You can easily estimate an author’s h-index using Google Scholar since the results are ranked (more or less) by the number of citations which are shown in the summaries. Try looking for papers authored by Turing. His 15 most cited papers all had at least 17 citations. His 16th most cited paper had only 13 citations. So Alan Turing’s h-index is 15.

This example, of course, shows one problem with basing this on Google Scholar — it only takes into account papers it finds on the Web, a disadvantage for Turing. Another is that Google doesn’t eliminate “self citations” — citations where there is an author common to both the cited and citing papers. Accepting self citations invites gaming the system by always citing all of your earlier publications. Citeseer is a web based system that does eliminate self citations as does ISI‘s the venerable citation database. But CiteSeer doesn’t rank author queries by citation number and also weights them by year. ISI’s coverage for Computer Science is not comprehensive and access costs money. So Google Scholar seems to be the easiest way to play with the h-index idea for CS at present.

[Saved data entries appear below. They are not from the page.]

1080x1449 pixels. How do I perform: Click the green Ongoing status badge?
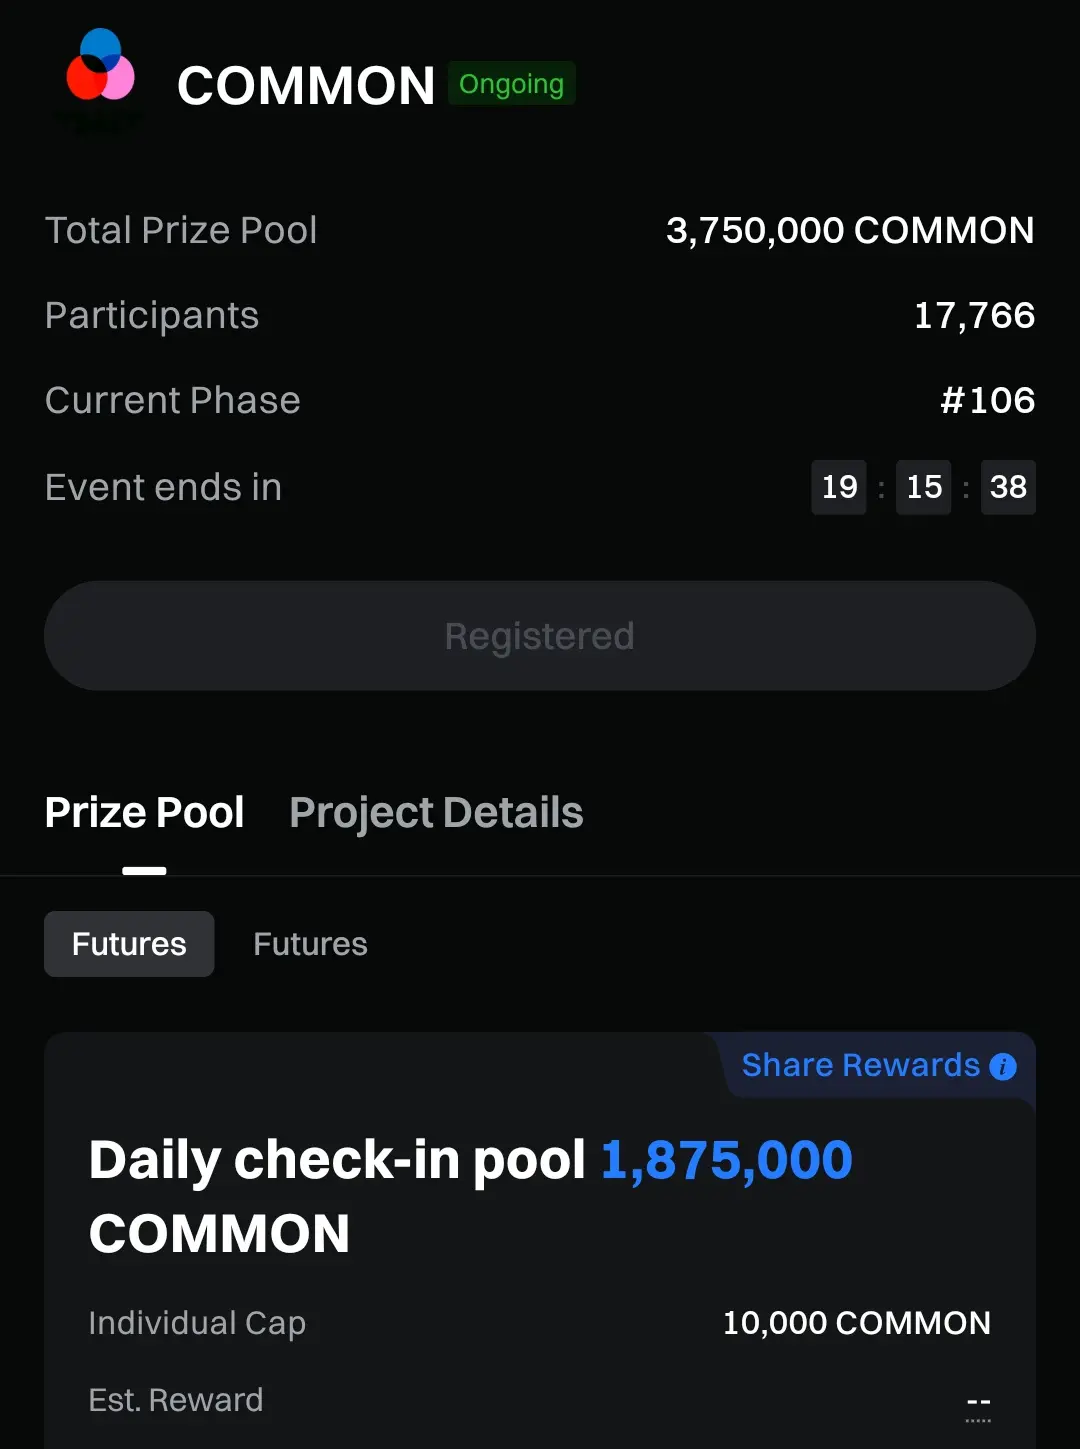(511, 84)
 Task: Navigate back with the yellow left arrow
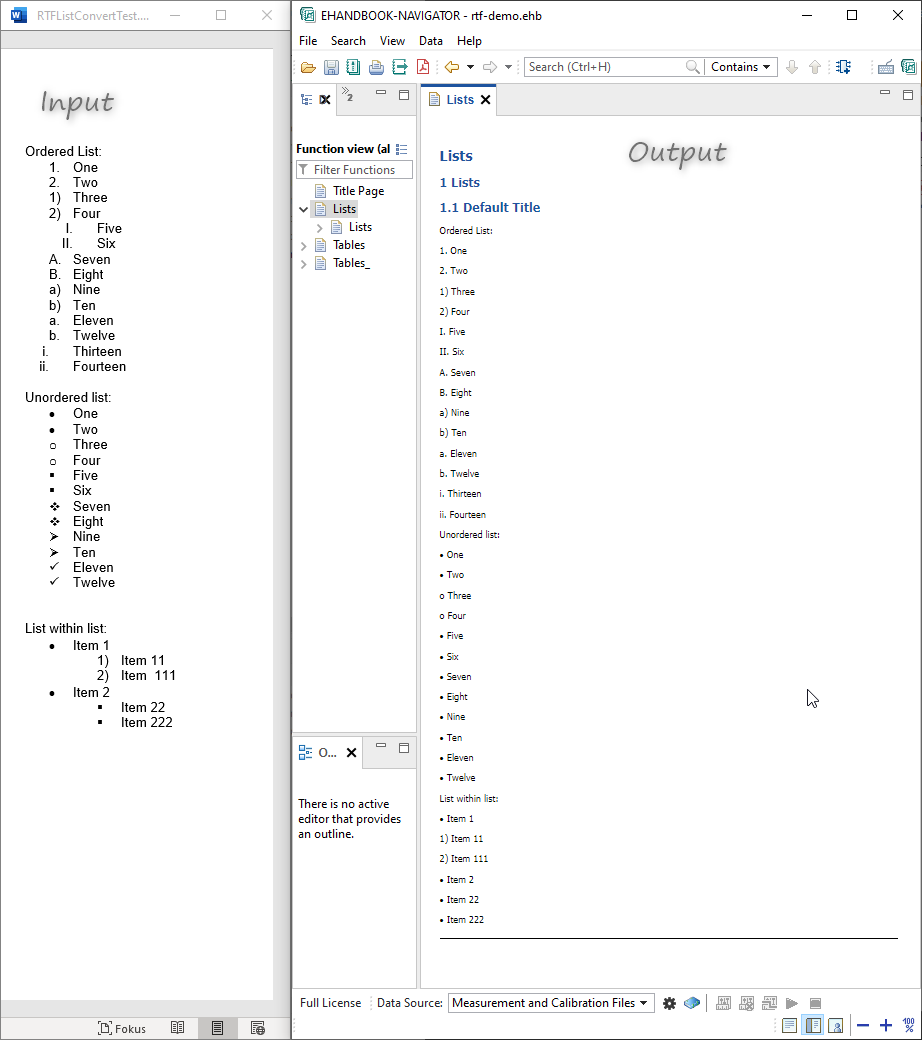click(451, 67)
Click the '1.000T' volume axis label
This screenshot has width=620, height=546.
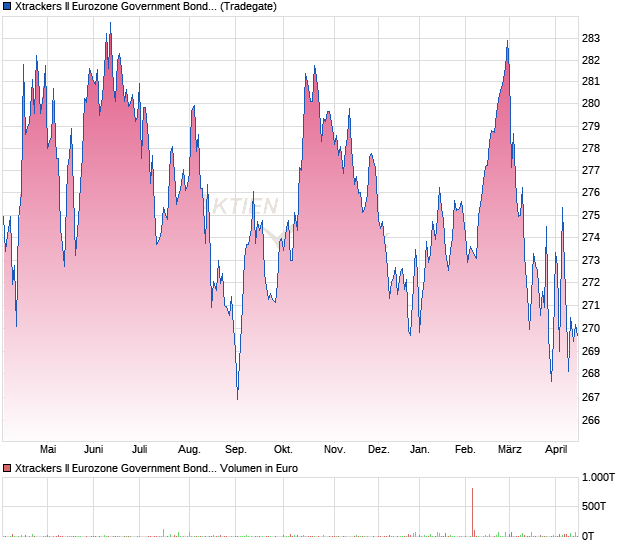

Google Scholar and Citeseer automatically discover and index papers of all types — journal, conference, book chapter and even technical reports — unlike traditional citation databases like ISI’s. Should all of these be contribute to a scholarly output metric? I think it’s not unreasonable. A technical report cited by 50 other papers has obviously had impact. Moreover, a paper’s visibility on the Web may become the dominant factor in its significance.

Hirsch argues that h is better than other commonly used single number criteria to measure a scholar’s output. He’s even suggested it could be used for tenure and promotion

Moreover, he goes on to propose that a researcher should be promoted to associate professor when they achieve a h-index of around 12, and to full professor when they reach a h about of 18. (Link)

What counts as a high number will vary across disciplines and even sub-fields within disciplines. Moshe Vardi tells me that Computer Scientists with h>50 are rare and Jeff Ullman’s number in the mid-60s is the highest he’s seen.

Finally, single number measures like this are always just shadows cast on the wall of a cave.